Tire uns segundos e imagine isto. Está dentro de uma casa, sentado no sofá, o sono prega-lhe uma partida e adormece. Quando acorda da sesta, as janelas da habitação dão-lhe uma vista diferente porque, durante as horas que o sono lhe roubou, a casa mexeu-se. Agora saiba que não precisa de mergulhar num sonho para que tal aconteça: um arquiteto português criou um modelo de casa que roda em função da exposição solar que recebe. O projeto chama-se “Casas em Movimento”, a obra é de Manuel Vieira Lopes e uma casa-modelo está a ser exibida, no Porto, até setembro.
Na cabeça do arquiteto sempre esteve a intenção de construir uma casa inovadora, autossustentável e ecológica. Para o conseguir, Vieira Lopes criou uma habitação que, além de girar sobre o próprio eixo, está equipada com uma pala, também ela movível, revestida por painéis fotovoltaicos, capazes de produzir cerca de 25 mil kilowatts por hora (kWh) de energia por ano. Tudo é feito em função da exposição solar. “É uma casa fixa dentro de uma casa roda”, começou por explicar o arquiteto, ao Observador. “Como tem o elemento fixo, permite que, rodando em torno desse elemento, possamos criar espaços em função do sol”, acrescenta. Em 2014, a casa recebeu uma menção honrosa e um prémio de 100 mil euros no Solar Decathlon Europe, uma competição para projetos que concebam casas alimentadas, exclusivamente, por energia solar.

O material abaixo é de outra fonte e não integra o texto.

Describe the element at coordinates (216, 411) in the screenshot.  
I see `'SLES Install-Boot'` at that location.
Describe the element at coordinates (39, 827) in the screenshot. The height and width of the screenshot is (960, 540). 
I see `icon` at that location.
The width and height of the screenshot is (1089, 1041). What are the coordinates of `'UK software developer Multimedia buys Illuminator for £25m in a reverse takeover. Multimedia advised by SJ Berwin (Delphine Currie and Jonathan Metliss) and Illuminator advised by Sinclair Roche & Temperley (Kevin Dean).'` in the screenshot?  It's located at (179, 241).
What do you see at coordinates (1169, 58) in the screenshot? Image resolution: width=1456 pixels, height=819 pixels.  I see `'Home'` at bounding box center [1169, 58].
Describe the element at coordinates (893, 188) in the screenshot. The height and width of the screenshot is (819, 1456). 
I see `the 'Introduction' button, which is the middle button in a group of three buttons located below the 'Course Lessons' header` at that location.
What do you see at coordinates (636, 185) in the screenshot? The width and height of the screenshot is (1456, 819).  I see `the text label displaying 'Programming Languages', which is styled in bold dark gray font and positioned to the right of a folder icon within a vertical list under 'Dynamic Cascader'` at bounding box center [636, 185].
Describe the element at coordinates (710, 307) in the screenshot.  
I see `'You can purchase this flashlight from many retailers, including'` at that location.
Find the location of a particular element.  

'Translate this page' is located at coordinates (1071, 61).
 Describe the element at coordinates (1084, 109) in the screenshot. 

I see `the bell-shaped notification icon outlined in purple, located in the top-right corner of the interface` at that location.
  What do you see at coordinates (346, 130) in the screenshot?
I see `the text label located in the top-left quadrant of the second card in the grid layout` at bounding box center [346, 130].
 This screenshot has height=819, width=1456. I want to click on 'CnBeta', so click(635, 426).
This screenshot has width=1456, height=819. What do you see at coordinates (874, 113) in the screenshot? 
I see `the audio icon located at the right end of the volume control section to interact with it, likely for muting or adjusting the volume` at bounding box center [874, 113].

Confuso? Talvez. Mas o facto de a casa girar, garante o arquiteto, é quase impercetível para quem lá esteja dentro. “A dimensão dos espaços vai-se alterando à velocidade da terra, não é desconfortável”, assegurou. Manuel Vieira Lopes, aliás, ficou “bastante agradado” por, no Porto, aquando da apresentação do projeto, “as pessoas não terem reparado” que a casa se estava a movimentar. “Nem mesmo quando acelerámos o processo para demonstrar o movimento que a casa faria em 12 horas de um dia”, explicou.
Também a pala que cobre a casa se movimenta de acordo com a luz solar. “Os painéis são utilizados para climatizar a casa, criar espaços e até criar um terraço sombreado”, disse o arquiteto, ao retratar como a pala pode, ao longo do dia, inventar “espaços exteriores cobertos” em torno da casa. Depois há o lado ecológico da habitação: além de produzirem energia para alimentar a casa, os painéis fotovoltaicos fazem com que, num ano, a emissão de dióxido de carbono fique entre as 17 e as 33 toneladas.
Este modelo de casa até está idealizada para produzir mais energia do que necessita. Algo que, segundo Manuel Vieira Lopes, terá levado Siza Vieira, um dos mais reputados arquitetos portugueses, a dizer-lhe que “este módulo pode ser construído num edifício histórico e alimentar a edificação existente”.
As divisões mutáveis ao gosto do utilizador
No interior, a casa está idealizada para conter materiais e mobília de origem nacional, como a madeira e a cortiça. E lá dentro tudo também muda, já que o tamanho das divisões da casa são personalizáveis, consoante a vontade de quem lá habita. “A cozinha, de manhã, terá 15 m2, por exemplo, e à hora do jantar poderá ter o dobro. O dono comunica com a casa e diz-lhe para, à hora x, o espaço y ser maior de acordo com a utilidade que terá”, explicou Vieira Lopes.
Ou seja, as paredes, no interior, também se vão mexer e mover-se segundo a vontade do utilizador. Lá dentro, a casa não conta com qualquer “elemento mecânico” para a climatizar, já que “a casa adapta-se ao utilizador enquanto poupa energia e a produz”. Por outras palavras, todos os movimentos, rotações e mexidas que a casa executa em função da exposição solar estão pensadas, igualmente, para controlar a temperatura interior.
E para ter tudo isto, quanto terá de pagar? Qualquer coisa coisa como 500 mil euros, se a casa contar “com todos os elementos”. A casa-modelo deste projeto estará exposta até 31 de agosto no Porto, junto ao Edifício Transparente. Depois, a partir de 1 de setembro, estará na Avenida dos Aliados, no âmbito da parceria Porto Inovation Hub-Casas em Movimento. Em comunicado, a Casas em Movimento não adiantou até quando a casa-modelo ficará na cidade.